Provided records:
■ ■ ■

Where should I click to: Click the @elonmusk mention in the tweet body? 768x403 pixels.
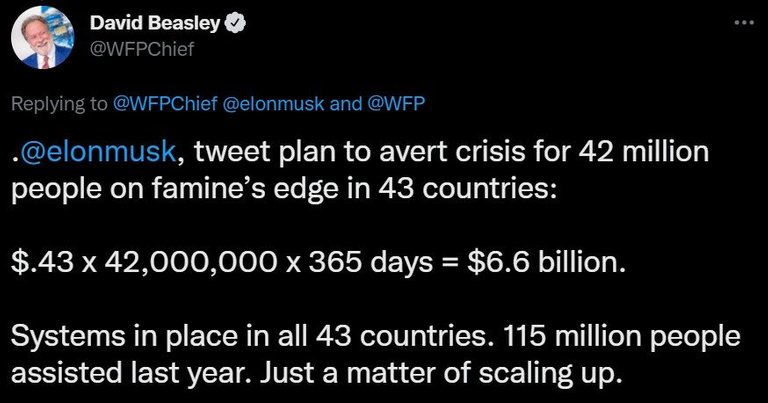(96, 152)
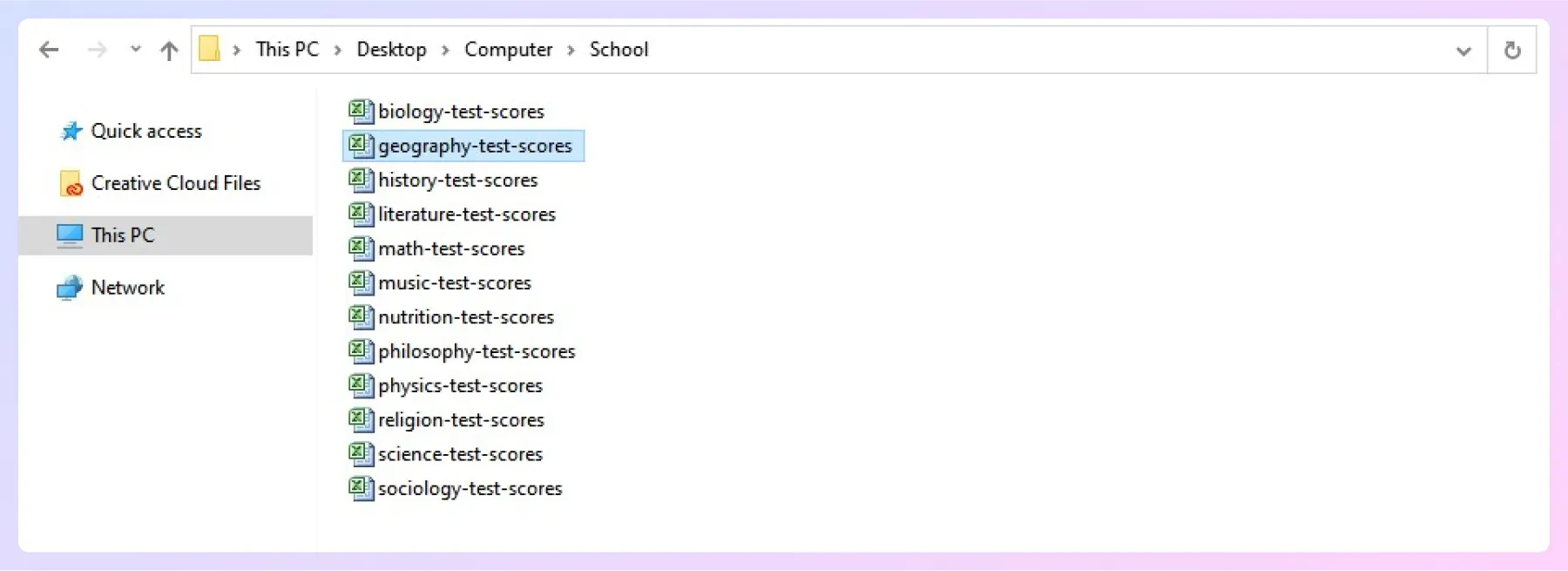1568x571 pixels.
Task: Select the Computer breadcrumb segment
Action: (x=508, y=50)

■ ■ ■

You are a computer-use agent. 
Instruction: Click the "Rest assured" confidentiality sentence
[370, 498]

■ ■ ■

Work to do: Copy the material from the line holding "Where should I" through the line holding "Action: (x=508, y=50)", inclusive, substituting "post" for "tweet" and keeping everything else unchanged. Omit the pictures from your output.

Worked answer:
Where should I click to: Click the @elonmusk mention in the post body? 768x403 pixels.
(96, 152)
1568x571 pixels.
Task: Select the Computer breadcrumb segment
Action: (x=508, y=50)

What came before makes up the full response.